**Task to complete**
Please repeat the entire listing verbatim and keep the pictures out.

|---|

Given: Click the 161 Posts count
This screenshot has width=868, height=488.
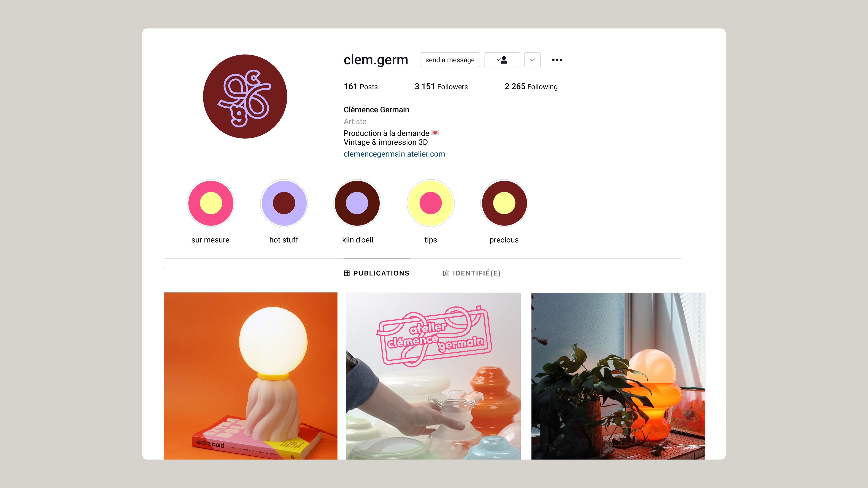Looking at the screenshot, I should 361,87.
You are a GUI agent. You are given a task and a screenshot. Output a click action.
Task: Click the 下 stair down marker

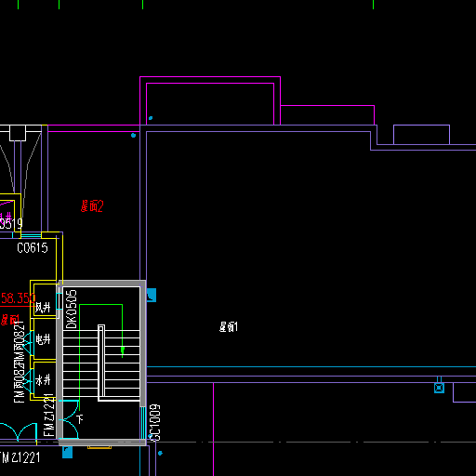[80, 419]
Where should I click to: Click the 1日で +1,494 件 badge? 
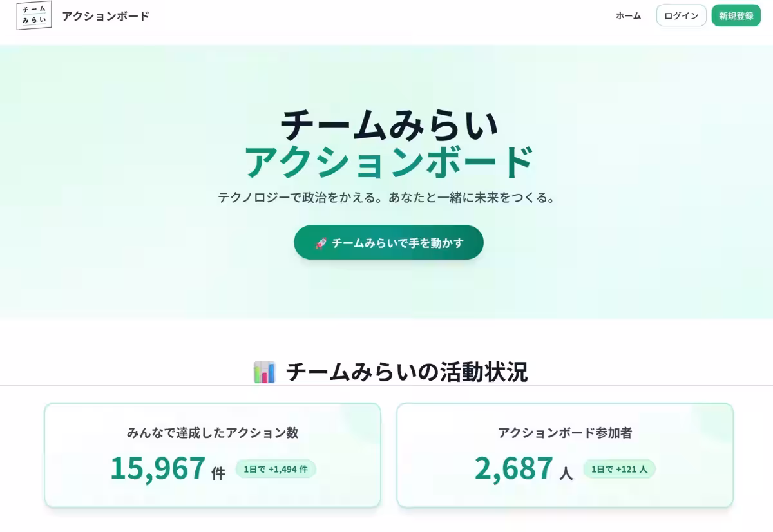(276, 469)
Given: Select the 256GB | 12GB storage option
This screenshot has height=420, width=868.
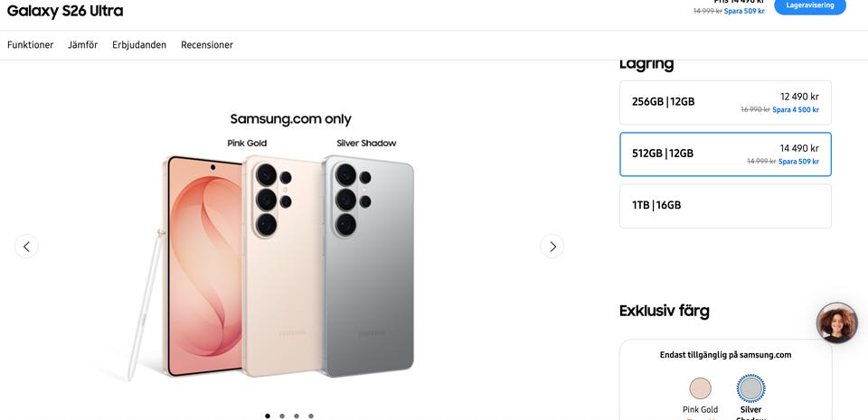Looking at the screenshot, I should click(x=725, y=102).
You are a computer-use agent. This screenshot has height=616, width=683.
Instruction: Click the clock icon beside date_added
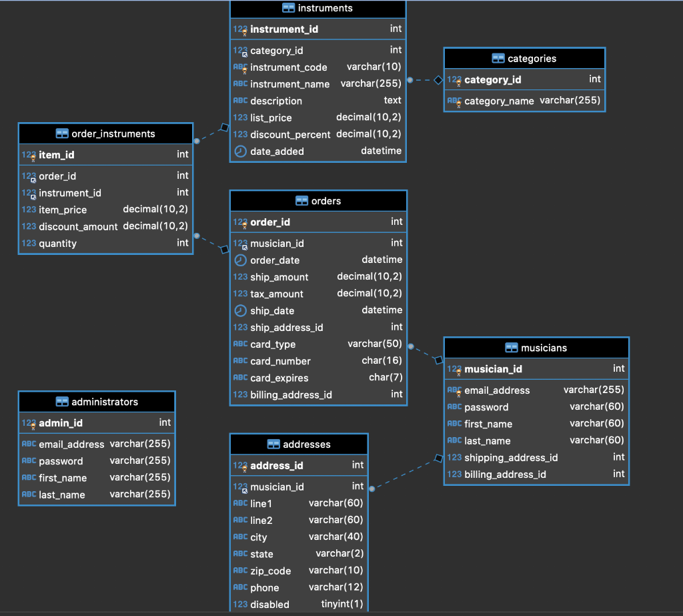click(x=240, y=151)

|---|

**Exercise response**
Given: Click the 161 Posts count
This screenshot has width=868, height=488.
Looking at the screenshot, I should 361,87.
You are a GUI agent. You are given a task and a screenshot. Output a click action.
Task: Click the 下 stair down marker

[80, 419]
Where should I click to: Click the 1日で +1,494 件 badge? 
(276, 469)
Given: Select the 256GB | 12GB storage option
This screenshot has height=420, width=868.
Looking at the screenshot, I should click(x=725, y=102).
You are a computer-use agent. This screenshot has height=616, width=683.
Instruction: Click the clock icon beside date_added
click(x=240, y=151)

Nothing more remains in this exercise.